A independência está para os media como a roupa está para as crianças: é indispensável, tem várias cores e padrões, mas os pais é que acabam por ditar aquilo que os filhos vão vestir. A independência do jornalista não quer dizer que seja este a decidir sobre tudo o que escreve ou que não tenha condicionalismos. Por isso, em vez de independência, seria preferível a expressão autonomia, enquanto sinónimo de emancipação e liberdade. Esta sim, induz uma capacidade de decisão e de arbítrio dos jornalistas face aos ditames de quem manda.
Enquanto organizações partilhadas por profissionais deontologicamente competentes, os órgãos de comunicação social não estão imunes à exposição interna e externa nem se encontram numa redoma que lhes confira independência face a essas realidades. Mas cabe a cada profissional decidir se elas se convertem em vulnerabilidades inultrapassáveis ou, ao invés, em existências normais que coabitam na atmosfera sem condicionar a sua arbitrariedade e consciência profissional. Ou seja, é relativamente legítimo que uma administração dê atenção ao volume de vendas de jornais ou à obtenção de audiência televisiva, tendo em mente a sustentabilidade da empresa, para poder pagar salários e impostos e para manter a redação em funcionamento. Desta forma, direta ou indiretamente, está a incutir uma dependência, está a subordinar a redação a uma pressão para encontrar uma receita que providencie o aumento de público e, com isso, um reflexo positivo nas vendas. Será isso ilegítimo? Ou, melhor, será uma fatalidade sem ponto de equilíbrio? Julgo que a resposta não pode ser taxativa e muita coisa deve primeiro ser ponderada. Mas já não é assim tão legítimo se a administração pretender imiscuir-se no processo noticioso, pois deve haver uma autonomia de uns face aos outros. Da mesma forma que os pedidos do público, as pressões das organizações cívicas, a concorrência ou as imposições dos anunciantes procuram sempre um efeito sobre o jornalista. Nada disto é novo, sempre existiu e continuará a existir. Mas, uma vez mais, a distância convertida em autonomia é um dos remédios para evitar o contágio.

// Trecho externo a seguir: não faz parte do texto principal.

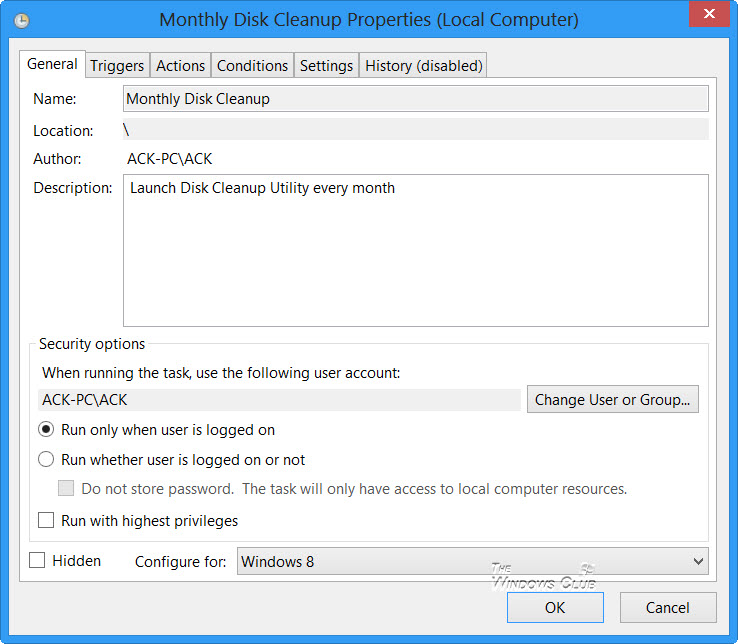This screenshot has height=644, width=738.
Task: Enable Run with highest privileges
Action: click(x=46, y=521)
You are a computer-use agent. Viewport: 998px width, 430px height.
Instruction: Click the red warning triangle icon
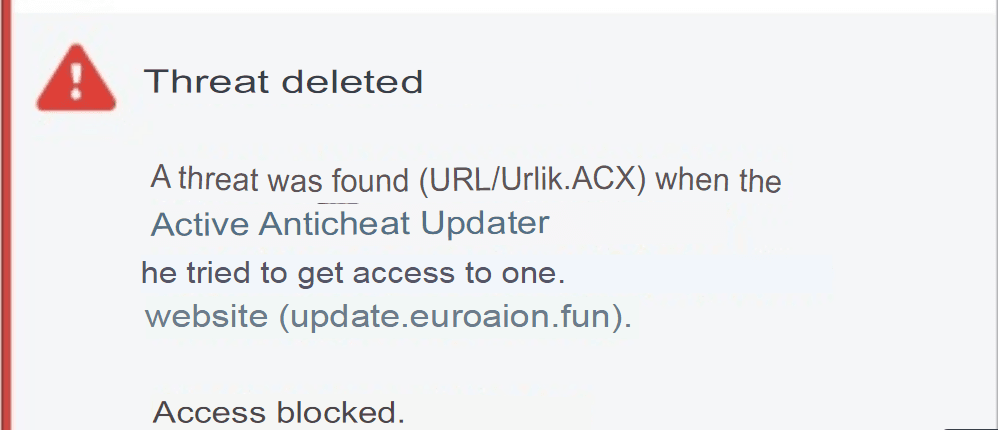(76, 80)
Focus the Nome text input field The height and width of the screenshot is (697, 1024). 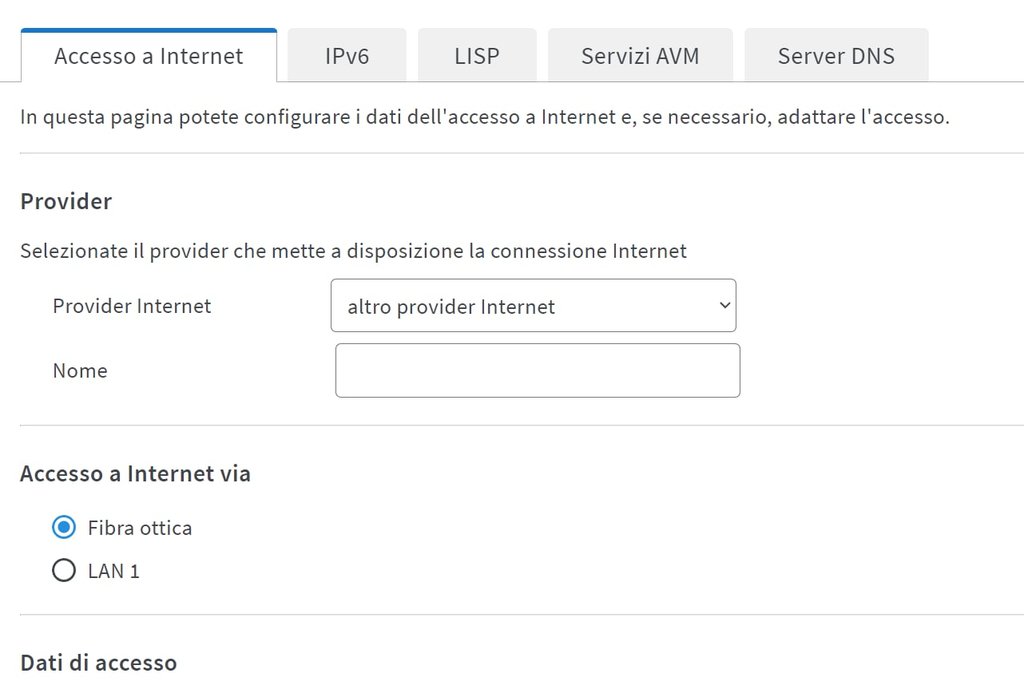tap(537, 371)
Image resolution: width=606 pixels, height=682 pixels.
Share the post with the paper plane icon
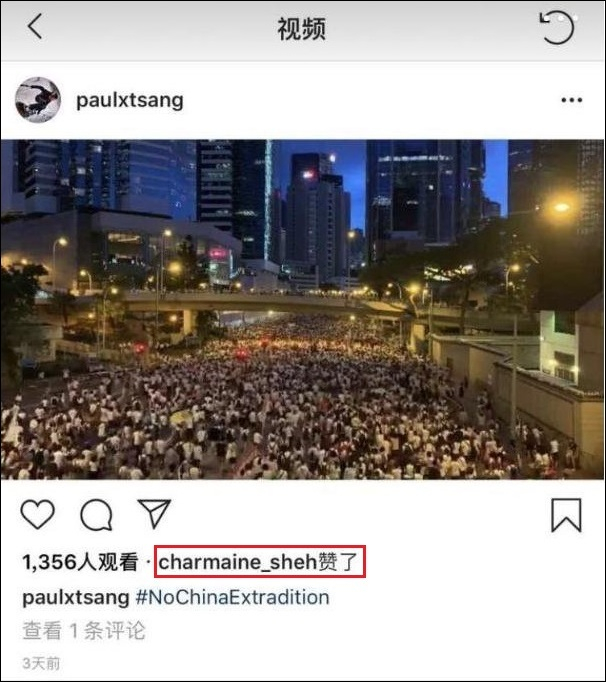click(x=154, y=514)
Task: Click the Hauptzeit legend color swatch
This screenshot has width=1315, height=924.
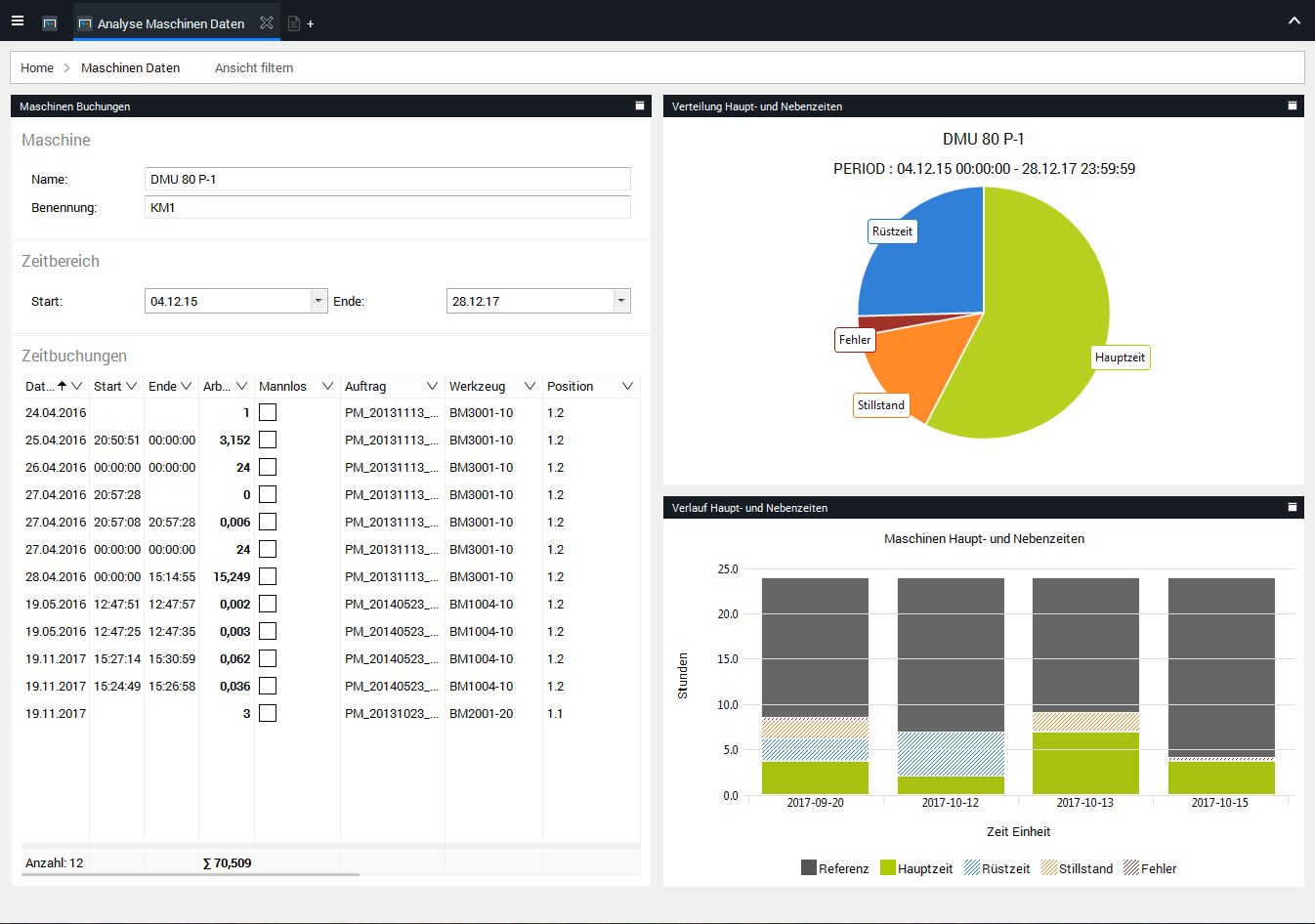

Creio em que, no momento veloz e avassalador que atravessamos, por estar a ser bombardeado por notícias falsas propagadas pelas redes sociais e pela imprensa sem escrúpulos, não tardará a que o público comece a selecionar a quem dar atenção, a quem dar crédito e a quem atribuir reputação reconhecendo a sua credibilidade.
O caminho a trilhar rumo à confiança do público tem ainda muitas deceções no horizonte. Antevê-se que não cesse tão depressa o caminho espinhoso e que os media continuem em processo de reestruturação dos seus modelos de existência. A liberdade outrora reclamada em benefício da não perturbação da livre expressão dos jornalistas, junto dos patrões, do poder político e do poder económico, vê-se hoje substituída pelo singelo direito de ocupação de um espaço que tenha apenas público para informar. Esse público só pode ser seduzido com poderosos argumentos: verdade, autonomia, ética, escrutinação de poderes, verificação de conteúdos e boa informação.